The firm’s pipeline currently holds 12 hotels at various stages of development, including a Holiday Inn Express in Porters Neck that is scheduled to open at the end of March.
“We get to touch everything,” Wallace said about the intricate development process. “We deal with the brands on getting our designs approved. We purchase all of the furniture that goes into the hotel. We coordinate all the deliveries, all the installation of that. We purchase all the kitchen equipment … we take on a far greater role than some other development companies do.
“I think that’s what makes it as much fun as it is because we do get to touch a lot of different things.”
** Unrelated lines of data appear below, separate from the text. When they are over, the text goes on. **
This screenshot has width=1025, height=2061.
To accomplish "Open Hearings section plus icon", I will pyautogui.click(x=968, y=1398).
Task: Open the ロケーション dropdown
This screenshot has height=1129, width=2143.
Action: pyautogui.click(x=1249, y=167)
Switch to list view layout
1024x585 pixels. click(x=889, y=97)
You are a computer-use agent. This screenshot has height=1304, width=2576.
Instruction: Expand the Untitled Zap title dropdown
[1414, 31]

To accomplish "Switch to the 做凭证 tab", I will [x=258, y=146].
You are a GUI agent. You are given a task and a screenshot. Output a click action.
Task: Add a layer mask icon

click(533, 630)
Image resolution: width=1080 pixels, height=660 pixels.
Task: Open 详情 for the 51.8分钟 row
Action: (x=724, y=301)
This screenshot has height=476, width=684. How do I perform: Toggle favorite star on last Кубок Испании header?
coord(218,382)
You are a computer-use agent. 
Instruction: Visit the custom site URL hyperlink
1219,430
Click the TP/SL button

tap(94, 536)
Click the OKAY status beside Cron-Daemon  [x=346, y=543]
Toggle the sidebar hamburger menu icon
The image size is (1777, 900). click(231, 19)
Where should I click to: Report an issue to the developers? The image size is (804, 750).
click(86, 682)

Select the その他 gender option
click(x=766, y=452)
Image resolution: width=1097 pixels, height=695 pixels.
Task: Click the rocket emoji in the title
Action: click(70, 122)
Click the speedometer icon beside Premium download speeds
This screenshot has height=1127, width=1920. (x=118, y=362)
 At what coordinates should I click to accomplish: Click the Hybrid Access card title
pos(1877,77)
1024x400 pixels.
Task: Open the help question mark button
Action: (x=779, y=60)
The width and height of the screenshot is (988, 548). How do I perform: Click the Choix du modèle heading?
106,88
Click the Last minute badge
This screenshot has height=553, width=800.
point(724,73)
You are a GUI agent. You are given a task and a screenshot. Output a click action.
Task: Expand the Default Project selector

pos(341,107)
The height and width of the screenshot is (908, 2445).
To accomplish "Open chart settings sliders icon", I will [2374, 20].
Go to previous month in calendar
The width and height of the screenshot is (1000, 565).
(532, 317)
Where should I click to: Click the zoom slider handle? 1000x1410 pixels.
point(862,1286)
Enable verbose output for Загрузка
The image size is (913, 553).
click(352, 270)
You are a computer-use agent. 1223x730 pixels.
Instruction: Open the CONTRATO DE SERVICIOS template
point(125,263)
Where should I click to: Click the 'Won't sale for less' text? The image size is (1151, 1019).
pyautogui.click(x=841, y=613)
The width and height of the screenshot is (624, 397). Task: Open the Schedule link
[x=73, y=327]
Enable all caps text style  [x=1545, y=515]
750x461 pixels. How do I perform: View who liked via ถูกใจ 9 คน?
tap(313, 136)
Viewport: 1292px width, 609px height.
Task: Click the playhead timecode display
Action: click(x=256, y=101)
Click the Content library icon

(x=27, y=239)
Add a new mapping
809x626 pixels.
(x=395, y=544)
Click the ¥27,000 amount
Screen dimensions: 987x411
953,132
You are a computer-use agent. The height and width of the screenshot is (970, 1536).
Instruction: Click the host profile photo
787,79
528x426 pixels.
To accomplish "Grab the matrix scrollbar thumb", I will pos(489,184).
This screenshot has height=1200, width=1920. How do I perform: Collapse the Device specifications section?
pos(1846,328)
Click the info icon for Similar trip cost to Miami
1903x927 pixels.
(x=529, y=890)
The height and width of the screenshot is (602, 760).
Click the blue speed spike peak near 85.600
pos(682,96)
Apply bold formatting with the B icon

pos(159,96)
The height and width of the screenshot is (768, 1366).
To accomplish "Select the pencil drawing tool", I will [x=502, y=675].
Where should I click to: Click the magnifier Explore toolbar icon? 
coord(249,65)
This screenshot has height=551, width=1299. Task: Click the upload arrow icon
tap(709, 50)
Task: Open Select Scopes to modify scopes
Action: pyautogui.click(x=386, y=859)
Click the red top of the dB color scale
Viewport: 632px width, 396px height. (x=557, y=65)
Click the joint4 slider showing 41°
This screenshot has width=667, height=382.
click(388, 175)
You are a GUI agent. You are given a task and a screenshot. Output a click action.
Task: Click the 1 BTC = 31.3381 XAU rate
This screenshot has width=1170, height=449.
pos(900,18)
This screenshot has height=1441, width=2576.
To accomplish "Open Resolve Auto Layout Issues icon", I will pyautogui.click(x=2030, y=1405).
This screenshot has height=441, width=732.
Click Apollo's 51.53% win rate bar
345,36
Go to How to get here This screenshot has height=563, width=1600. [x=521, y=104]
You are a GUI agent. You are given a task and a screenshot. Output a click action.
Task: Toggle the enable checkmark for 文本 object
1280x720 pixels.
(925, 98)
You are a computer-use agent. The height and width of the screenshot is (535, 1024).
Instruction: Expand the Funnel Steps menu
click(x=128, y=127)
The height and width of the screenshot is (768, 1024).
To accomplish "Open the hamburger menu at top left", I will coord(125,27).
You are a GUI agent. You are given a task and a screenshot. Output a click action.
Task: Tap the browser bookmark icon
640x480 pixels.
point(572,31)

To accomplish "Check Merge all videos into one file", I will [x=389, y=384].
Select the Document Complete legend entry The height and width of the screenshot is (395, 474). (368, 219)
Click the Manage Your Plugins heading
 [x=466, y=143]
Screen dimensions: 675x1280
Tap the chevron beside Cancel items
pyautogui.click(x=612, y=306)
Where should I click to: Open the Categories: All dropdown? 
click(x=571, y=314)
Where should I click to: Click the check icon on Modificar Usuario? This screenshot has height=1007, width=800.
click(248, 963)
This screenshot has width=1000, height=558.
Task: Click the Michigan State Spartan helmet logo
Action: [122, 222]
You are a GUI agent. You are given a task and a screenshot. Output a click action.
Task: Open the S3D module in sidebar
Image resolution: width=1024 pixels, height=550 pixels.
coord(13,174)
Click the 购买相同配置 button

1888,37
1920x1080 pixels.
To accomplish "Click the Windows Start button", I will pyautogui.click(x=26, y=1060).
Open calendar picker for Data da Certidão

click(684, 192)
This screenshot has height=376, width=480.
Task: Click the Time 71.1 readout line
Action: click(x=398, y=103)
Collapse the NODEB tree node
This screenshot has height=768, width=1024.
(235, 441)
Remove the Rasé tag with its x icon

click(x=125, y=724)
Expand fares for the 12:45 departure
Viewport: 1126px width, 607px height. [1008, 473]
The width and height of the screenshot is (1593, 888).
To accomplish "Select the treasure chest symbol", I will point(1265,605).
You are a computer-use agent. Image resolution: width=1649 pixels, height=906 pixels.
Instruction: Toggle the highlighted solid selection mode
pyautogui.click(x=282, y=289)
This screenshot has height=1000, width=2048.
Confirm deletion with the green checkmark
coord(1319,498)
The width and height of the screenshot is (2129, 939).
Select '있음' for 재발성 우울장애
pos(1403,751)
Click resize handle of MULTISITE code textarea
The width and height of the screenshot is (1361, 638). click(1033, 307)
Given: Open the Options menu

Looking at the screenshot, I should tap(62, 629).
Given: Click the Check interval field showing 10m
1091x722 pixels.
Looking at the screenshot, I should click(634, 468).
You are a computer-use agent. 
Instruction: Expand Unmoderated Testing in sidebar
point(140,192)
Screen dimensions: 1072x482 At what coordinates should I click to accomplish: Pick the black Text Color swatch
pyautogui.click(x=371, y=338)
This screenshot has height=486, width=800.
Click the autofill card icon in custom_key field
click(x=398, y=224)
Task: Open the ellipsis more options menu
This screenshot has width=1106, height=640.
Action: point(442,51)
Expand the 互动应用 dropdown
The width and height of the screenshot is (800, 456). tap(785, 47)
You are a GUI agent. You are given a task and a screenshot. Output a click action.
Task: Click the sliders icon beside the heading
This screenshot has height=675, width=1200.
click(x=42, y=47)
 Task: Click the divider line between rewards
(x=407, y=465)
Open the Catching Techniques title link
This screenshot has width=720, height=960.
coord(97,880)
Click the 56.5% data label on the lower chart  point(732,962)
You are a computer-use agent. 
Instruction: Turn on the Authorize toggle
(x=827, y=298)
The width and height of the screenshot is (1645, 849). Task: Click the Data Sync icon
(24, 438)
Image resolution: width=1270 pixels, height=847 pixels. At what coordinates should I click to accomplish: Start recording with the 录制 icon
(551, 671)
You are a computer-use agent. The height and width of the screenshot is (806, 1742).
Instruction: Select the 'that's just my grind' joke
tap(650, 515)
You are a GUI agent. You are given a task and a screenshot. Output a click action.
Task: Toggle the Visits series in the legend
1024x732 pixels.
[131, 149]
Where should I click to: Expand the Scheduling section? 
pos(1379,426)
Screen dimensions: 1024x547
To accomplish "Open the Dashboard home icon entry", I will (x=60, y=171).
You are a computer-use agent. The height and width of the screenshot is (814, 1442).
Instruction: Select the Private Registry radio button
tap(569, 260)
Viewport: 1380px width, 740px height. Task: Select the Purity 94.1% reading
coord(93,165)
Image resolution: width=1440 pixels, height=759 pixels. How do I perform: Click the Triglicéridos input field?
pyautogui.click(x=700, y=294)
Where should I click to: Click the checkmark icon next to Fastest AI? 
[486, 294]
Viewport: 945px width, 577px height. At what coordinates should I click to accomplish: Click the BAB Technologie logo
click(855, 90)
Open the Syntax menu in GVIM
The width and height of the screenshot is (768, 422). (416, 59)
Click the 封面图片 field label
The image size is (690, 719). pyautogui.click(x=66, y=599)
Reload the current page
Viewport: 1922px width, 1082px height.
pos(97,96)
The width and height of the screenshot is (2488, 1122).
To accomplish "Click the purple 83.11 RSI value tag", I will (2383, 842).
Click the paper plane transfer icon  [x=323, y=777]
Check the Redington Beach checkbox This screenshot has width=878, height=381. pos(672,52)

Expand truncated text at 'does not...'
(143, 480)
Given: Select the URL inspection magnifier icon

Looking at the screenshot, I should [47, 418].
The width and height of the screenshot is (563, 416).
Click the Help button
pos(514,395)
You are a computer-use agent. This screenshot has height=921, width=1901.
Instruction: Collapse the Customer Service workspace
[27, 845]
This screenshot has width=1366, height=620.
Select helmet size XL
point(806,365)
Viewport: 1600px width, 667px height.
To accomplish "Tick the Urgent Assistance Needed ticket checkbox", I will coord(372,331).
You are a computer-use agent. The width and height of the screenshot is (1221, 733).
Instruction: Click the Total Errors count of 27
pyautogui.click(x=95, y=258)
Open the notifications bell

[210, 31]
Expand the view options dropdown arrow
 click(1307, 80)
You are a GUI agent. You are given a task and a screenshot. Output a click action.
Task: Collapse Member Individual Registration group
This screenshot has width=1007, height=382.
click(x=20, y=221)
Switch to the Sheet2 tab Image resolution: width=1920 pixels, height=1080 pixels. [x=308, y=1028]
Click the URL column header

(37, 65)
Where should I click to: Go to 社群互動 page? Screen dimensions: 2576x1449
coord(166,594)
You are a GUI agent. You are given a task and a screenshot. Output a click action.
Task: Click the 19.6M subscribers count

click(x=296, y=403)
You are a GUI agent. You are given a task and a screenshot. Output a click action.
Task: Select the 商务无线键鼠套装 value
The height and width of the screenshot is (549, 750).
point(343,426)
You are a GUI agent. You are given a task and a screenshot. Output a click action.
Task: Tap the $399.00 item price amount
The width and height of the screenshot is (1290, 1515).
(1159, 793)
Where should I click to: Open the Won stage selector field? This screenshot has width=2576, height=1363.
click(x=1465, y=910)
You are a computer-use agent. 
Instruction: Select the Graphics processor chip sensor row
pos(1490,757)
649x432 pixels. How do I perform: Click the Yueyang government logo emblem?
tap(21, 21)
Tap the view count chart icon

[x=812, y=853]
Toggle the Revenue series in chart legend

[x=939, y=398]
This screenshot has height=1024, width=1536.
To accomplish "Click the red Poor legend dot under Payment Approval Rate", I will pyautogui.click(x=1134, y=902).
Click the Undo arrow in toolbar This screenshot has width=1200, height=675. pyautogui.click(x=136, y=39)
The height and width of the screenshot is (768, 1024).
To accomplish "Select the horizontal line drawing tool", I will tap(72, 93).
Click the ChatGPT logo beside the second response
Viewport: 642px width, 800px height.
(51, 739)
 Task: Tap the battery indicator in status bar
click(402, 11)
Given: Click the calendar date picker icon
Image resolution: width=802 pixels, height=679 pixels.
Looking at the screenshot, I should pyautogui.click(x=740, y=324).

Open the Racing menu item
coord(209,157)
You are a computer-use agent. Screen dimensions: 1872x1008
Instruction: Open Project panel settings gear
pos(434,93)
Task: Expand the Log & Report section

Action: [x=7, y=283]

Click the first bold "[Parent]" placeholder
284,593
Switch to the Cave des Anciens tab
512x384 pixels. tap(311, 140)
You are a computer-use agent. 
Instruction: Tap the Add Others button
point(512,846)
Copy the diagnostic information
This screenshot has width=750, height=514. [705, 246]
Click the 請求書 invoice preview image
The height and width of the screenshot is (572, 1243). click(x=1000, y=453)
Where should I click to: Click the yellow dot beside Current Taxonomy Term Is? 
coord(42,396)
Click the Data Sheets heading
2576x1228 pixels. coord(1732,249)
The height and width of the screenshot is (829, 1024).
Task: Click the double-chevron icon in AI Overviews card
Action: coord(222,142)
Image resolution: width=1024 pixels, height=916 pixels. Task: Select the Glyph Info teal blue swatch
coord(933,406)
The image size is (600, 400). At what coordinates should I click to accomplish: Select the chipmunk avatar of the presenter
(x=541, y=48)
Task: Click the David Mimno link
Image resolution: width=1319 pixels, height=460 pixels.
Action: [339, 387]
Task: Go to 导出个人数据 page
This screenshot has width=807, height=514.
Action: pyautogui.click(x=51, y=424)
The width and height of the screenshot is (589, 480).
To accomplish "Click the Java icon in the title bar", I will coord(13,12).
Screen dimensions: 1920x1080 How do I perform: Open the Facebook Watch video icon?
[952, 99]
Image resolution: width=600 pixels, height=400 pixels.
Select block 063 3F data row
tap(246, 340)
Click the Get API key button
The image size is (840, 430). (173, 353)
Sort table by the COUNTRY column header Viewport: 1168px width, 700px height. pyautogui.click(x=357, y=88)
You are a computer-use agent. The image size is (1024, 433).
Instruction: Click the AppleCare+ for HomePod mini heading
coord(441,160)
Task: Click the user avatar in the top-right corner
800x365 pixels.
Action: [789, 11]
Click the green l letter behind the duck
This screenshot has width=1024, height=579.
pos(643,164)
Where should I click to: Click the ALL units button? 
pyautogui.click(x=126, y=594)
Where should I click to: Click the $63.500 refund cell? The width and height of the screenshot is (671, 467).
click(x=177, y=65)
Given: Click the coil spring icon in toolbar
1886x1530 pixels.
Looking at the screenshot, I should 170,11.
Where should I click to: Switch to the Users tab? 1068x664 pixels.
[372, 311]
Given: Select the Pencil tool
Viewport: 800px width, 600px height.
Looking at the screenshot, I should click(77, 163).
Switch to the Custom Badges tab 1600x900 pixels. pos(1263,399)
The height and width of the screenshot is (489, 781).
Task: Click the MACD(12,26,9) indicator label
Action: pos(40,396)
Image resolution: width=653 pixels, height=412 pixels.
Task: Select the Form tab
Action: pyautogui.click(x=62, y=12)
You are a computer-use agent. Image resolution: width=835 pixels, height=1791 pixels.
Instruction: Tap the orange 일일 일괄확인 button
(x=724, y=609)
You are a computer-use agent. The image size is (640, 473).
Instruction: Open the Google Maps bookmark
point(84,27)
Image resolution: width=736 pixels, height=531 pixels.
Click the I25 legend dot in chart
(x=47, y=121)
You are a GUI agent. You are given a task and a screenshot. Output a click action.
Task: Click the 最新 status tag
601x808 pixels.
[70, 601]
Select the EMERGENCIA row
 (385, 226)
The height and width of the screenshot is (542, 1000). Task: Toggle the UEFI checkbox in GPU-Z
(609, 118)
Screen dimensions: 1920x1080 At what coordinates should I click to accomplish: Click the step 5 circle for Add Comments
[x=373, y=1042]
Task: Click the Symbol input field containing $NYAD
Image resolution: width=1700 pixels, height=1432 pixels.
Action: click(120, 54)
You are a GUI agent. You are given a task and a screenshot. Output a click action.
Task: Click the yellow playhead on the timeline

Wallace began her foray into the real estate industry by graduating with an interior design degree from Western Michigan University. She spent nearly two decades in property management in Michigan and Ohio.
After graduation, she worked for a company developing apartments in the Detroit area; then after moving to Ohio, worked for a commercial property management firm.
“I managed about a millionand-a-half square feet and between 1,000 or 2,000 apartments in many different states,” Wallace said.
Eventually, she and her family, which includes her husband and son, moved to Wilmington.
“I thought I would do property management here,” Wallace said. “But there just was not an opportunity at the time when we came here, which was late 2003.”
Instead, she worked for a residential developer before joining Clarendon Properties in 2012.
This year, Wallace is serving as president of the Cape Fear chapter of Commercial Real Estate Women. The local chapter, founded in 2010, has 65 members.
A study the national CREW organization conducts every five years most recently showed that women occupy 36.7% of the commercial real estate industry. It appears to be smaller, Wallace said, in the commercial development and commercial brokerage sectors.
For Cape Fear CREW, which is scheduled in April to hold its Awards of Excellence honoring real estate accomplishments, Wallace’s goal centers around the word “engage,” she said.
“We want to make sure that we can successfully keep our members and our partners engaged during this time,” Wallace said, referring to the COVID-19 pandemic and remaining restrictions on large get-togethers.
“We try and offer virtual options but not to the extreme where that’s all that you have,” Wallace said.
In addition to Cape Fear CREW, Wallace is a member of the Institute of Real Estate Management and has maintained her certified property management designation. She also holds a North Carolina broker’s license.
Her experience with different facets of the real estate industry made her an ideal hire for Clarendon Properties, said founder Sandlin. And that hire has led to results.
“I do give Gale so much credit in its success,” Sandlin said of his company. “I can almost go so far as to say it wouldn’t have been as successful without her. … She’s one of the most competent people I’ve ever dealt with.”
That extends to professional relationships, he said.
“In our business, investors are the key to everything, and she’s loved by all the investors,” Sandlin said. “She caters to them, she treats them well, and she does a great job.”
He said he and Wallace were the only employees at the beginning of Clarendon’s journey.
“I think she welcomed the challenge. I think she embraced it from the outset, and she enhanced it and she performed very well,” Sandlin said. “I think it gave her the opportunity to really do what she wanted to do and to use her talents on many levels.”
Clarendon continues to grow, with a fifth employee added at the end of 2020.
“It truly is a success story for a small entrepreneur to come and be able to do what we do and build the reputation that we’ve been able to build amongst investment groups, amongst lenders and the hotel brands,” Wallace said. “I think that speaks volumes for and continues to allow us the ability to do what we truly enjoy doing because we’ve been able to build a strong reputation.”